Problem: Could you retype every record below exactly as it appears?

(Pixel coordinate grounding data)
---
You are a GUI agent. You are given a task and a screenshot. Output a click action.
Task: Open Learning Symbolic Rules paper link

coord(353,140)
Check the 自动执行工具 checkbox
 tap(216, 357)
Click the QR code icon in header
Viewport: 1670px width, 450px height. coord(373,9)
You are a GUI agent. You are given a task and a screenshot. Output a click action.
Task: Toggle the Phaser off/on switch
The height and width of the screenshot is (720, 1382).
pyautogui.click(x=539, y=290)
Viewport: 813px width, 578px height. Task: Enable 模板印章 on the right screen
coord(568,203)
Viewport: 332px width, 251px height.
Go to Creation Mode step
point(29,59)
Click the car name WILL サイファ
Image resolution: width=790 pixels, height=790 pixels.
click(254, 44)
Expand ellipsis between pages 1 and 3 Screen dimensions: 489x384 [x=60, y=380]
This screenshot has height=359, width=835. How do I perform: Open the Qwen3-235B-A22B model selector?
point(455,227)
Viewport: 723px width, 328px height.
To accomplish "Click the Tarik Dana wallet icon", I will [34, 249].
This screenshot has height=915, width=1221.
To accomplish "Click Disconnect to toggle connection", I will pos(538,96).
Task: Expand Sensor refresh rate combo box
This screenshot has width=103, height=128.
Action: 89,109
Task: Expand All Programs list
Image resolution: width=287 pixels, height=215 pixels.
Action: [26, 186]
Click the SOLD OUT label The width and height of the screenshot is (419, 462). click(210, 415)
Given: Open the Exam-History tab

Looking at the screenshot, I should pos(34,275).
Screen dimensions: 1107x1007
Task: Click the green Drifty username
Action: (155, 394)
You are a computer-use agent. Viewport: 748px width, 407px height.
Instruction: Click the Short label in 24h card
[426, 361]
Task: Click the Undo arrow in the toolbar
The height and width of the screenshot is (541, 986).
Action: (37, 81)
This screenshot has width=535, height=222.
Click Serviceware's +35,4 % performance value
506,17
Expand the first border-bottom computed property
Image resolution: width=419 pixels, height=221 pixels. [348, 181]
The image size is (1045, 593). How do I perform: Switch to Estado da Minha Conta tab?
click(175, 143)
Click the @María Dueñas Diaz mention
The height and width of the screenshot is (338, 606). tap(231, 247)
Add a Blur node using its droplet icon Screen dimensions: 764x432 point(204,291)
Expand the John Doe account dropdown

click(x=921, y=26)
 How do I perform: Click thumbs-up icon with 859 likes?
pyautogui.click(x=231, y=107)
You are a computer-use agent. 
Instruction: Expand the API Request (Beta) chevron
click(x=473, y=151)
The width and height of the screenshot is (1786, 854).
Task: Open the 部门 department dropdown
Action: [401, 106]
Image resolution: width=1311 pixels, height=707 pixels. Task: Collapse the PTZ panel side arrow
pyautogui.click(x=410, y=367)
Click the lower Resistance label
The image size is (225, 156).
---
Written answer:
You are a GUI agent. You are given a task and a screenshot. Output a click action.
Task: Open Learning Symbolic Rules paper link

coord(353,140)
Check the 自动执行工具 checkbox
 tap(216, 357)
Click the QR code icon in header
Viewport: 1670px width, 450px height. coord(373,9)
You are a GUI agent. You are given a task and a screenshot. Output a click action.
Task: Toggle the Phaser off/on switch
The height and width of the screenshot is (720, 1382).
pyautogui.click(x=539, y=290)
Viewport: 813px width, 578px height. Task: Enable 模板印章 on the right screen
coord(568,203)
Viewport: 332px width, 251px height.
Go to Creation Mode step
point(29,59)
Click the car name WILL サイファ
Image resolution: width=790 pixels, height=790 pixels.
click(254, 44)
Expand ellipsis between pages 1 and 3 Screen dimensions: 489x384 [x=60, y=380]
This screenshot has height=359, width=835. How do I perform: Open the Qwen3-235B-A22B model selector?
point(455,227)
Viewport: 723px width, 328px height.
To accomplish "Click the Tarik Dana wallet icon", I will [34, 249].
This screenshot has height=915, width=1221.
To accomplish "Click Disconnect to toggle connection", I will pos(538,96).
Task: Expand Sensor refresh rate combo box
This screenshot has width=103, height=128.
Action: 89,109
Task: Expand All Programs list
Image resolution: width=287 pixels, height=215 pixels.
Action: [26, 186]
Click the SOLD OUT label The width and height of the screenshot is (419, 462). click(210, 415)
Given: Open the Exam-History tab

Looking at the screenshot, I should pos(34,275).
Screen dimensions: 1107x1007
Task: Click the green Drifty username
Action: (155, 394)
You are a computer-use agent. Viewport: 748px width, 407px height.
Instruction: Click the Short label in 24h card
[426, 361]
Task: Click the Undo arrow in the toolbar
The height and width of the screenshot is (541, 986).
Action: (37, 81)
This screenshot has width=535, height=222.
Click Serviceware's +35,4 % performance value
506,17
Expand the first border-bottom computed property
Image resolution: width=419 pixels, height=221 pixels. [348, 181]
The image size is (1045, 593). How do I perform: Switch to Estado da Minha Conta tab?
click(175, 143)
Click the @María Dueñas Diaz mention
The height and width of the screenshot is (338, 606). tap(231, 247)
Add a Blur node using its droplet icon Screen dimensions: 764x432 point(204,291)
Expand the John Doe account dropdown

click(x=921, y=26)
 How do I perform: Click thumbs-up icon with 859 likes?
pyautogui.click(x=231, y=107)
You are a computer-use agent. 
Instruction: Expand the API Request (Beta) chevron
click(x=473, y=151)
The width and height of the screenshot is (1786, 854).
Task: Open the 部门 department dropdown
Action: [401, 106]
Image resolution: width=1311 pixels, height=707 pixels. Task: Collapse the PTZ panel side arrow
pyautogui.click(x=410, y=367)
Click the lower Resistance label
The image size is (225, 156).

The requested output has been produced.